[Start of section]

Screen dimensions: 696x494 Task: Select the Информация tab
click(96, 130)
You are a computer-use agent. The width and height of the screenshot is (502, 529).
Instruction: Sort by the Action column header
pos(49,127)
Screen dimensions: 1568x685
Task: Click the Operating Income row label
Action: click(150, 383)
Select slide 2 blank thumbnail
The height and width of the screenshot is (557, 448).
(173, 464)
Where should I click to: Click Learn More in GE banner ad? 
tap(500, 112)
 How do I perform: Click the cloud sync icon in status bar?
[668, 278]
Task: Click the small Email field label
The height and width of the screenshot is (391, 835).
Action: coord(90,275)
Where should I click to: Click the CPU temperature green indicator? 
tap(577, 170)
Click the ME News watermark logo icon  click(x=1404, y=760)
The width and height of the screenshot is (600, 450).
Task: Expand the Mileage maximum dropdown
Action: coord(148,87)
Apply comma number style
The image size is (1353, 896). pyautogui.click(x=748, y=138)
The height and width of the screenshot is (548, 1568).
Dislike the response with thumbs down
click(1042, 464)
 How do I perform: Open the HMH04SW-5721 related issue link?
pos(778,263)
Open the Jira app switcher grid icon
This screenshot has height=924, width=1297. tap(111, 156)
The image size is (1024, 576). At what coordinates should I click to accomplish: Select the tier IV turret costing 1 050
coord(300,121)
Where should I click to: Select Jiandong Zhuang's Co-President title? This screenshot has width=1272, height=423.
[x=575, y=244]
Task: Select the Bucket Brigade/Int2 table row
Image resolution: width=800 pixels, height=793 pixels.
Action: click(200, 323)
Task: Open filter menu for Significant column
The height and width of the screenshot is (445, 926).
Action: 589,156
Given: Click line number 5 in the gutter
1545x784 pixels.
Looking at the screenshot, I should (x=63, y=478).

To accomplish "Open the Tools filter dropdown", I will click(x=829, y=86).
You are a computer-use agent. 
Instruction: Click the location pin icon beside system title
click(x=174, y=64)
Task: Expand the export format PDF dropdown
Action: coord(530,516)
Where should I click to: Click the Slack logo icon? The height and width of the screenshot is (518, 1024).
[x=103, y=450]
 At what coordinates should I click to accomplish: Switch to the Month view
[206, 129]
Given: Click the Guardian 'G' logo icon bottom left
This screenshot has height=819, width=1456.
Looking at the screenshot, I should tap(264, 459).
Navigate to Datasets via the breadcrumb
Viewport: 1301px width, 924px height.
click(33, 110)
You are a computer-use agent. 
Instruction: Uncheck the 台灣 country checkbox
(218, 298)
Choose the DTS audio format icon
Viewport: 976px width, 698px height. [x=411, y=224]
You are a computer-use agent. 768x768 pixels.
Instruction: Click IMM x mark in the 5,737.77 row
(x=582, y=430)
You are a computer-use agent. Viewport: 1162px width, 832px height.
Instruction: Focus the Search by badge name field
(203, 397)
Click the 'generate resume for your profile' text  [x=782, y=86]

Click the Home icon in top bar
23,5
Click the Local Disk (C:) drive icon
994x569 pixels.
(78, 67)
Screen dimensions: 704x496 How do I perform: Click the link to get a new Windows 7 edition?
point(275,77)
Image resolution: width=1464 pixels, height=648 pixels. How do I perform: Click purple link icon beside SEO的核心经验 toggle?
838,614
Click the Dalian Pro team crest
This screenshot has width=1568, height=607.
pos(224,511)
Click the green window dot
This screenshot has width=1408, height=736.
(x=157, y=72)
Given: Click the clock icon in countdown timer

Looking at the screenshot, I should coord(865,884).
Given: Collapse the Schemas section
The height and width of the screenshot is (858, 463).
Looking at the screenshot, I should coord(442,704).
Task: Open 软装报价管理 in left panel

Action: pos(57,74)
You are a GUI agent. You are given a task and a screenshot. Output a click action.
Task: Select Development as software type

[End of section]

▶ _GOAL OF THE EXERCISE_
Return all data verbatim.

▶ _WRITTEN REPLY_
Screen dimensions: 696x494 Task: Select the Информация tab
click(96, 130)
You are a computer-use agent. The width and height of the screenshot is (502, 529).
Instruction: Sort by the Action column header
pos(49,127)
Screen dimensions: 1568x685
Task: Click the Operating Income row label
Action: click(150, 383)
Select slide 2 blank thumbnail
The height and width of the screenshot is (557, 448).
(173, 464)
Where should I click to: Click Learn More in GE banner ad? 
tap(500, 112)
 How do I perform: Click the cloud sync icon in status bar?
[668, 278]
Task: Click the small Email field label
The height and width of the screenshot is (391, 835).
Action: coord(90,275)
Where should I click to: Click the CPU temperature green indicator? 
tap(577, 170)
Click the ME News watermark logo icon  click(x=1404, y=760)
The width and height of the screenshot is (600, 450).
Task: Expand the Mileage maximum dropdown
Action: coord(148,87)
Apply comma number style
The image size is (1353, 896). pyautogui.click(x=748, y=138)
The height and width of the screenshot is (548, 1568).
Dislike the response with thumbs down
click(1042, 464)
 How do I perform: Open the HMH04SW-5721 related issue link?
pos(778,263)
Open the Jira app switcher grid icon
This screenshot has height=924, width=1297. tap(111, 156)
The image size is (1024, 576). At what coordinates should I click to accomplish: Select the tier IV turret costing 1 050
coord(300,121)
Where should I click to: Select Jiandong Zhuang's Co-President title? This screenshot has width=1272, height=423.
[x=575, y=244]
Task: Select the Bucket Brigade/Int2 table row
Image resolution: width=800 pixels, height=793 pixels.
Action: click(200, 323)
Task: Open filter menu for Significant column
The height and width of the screenshot is (445, 926).
Action: 589,156
Given: Click line number 5 in the gutter
1545x784 pixels.
Looking at the screenshot, I should (x=63, y=478).

To accomplish "Open the Tools filter dropdown", I will click(x=829, y=86).
You are a computer-use agent. 
Instruction: Click the location pin icon beside system title
click(x=174, y=64)
Task: Expand the export format PDF dropdown
Action: coord(530,516)
Where should I click to: Click the Slack logo icon? The height and width of the screenshot is (518, 1024).
[x=103, y=450]
 At what coordinates should I click to accomplish: Switch to the Month view
[206, 129]
Given: Click the Guardian 'G' logo icon bottom left
This screenshot has height=819, width=1456.
Looking at the screenshot, I should tap(264, 459).
Navigate to Datasets via the breadcrumb
Viewport: 1301px width, 924px height.
click(33, 110)
You are a computer-use agent. 
Instruction: Uncheck the 台灣 country checkbox
(218, 298)
Choose the DTS audio format icon
Viewport: 976px width, 698px height. [x=411, y=224]
You are a computer-use agent. 768x768 pixels.
Instruction: Click IMM x mark in the 5,737.77 row
(x=582, y=430)
You are a computer-use agent. Viewport: 1162px width, 832px height.
Instruction: Focus the Search by badge name field
(203, 397)
Click the 'generate resume for your profile' text  [x=782, y=86]

Click the Home icon in top bar
23,5
Click the Local Disk (C:) drive icon
994x569 pixels.
(78, 67)
Screen dimensions: 704x496 How do I perform: Click the link to get a new Windows 7 edition?
point(275,77)
Image resolution: width=1464 pixels, height=648 pixels. How do I perform: Click purple link icon beside SEO的核心经验 toggle?
838,614
Click the Dalian Pro team crest
This screenshot has width=1568, height=607.
pos(224,511)
Click the green window dot
This screenshot has width=1408, height=736.
(x=157, y=72)
Given: Click the clock icon in countdown timer

Looking at the screenshot, I should coord(865,884).
Given: Collapse the Schemas section
The height and width of the screenshot is (858, 463).
Looking at the screenshot, I should coord(442,704).
Task: Open 软装报价管理 in left panel

Action: pos(57,74)
You are a GUI agent. You are given a task and a screenshot. Output a click action.
Task: Select Development as software type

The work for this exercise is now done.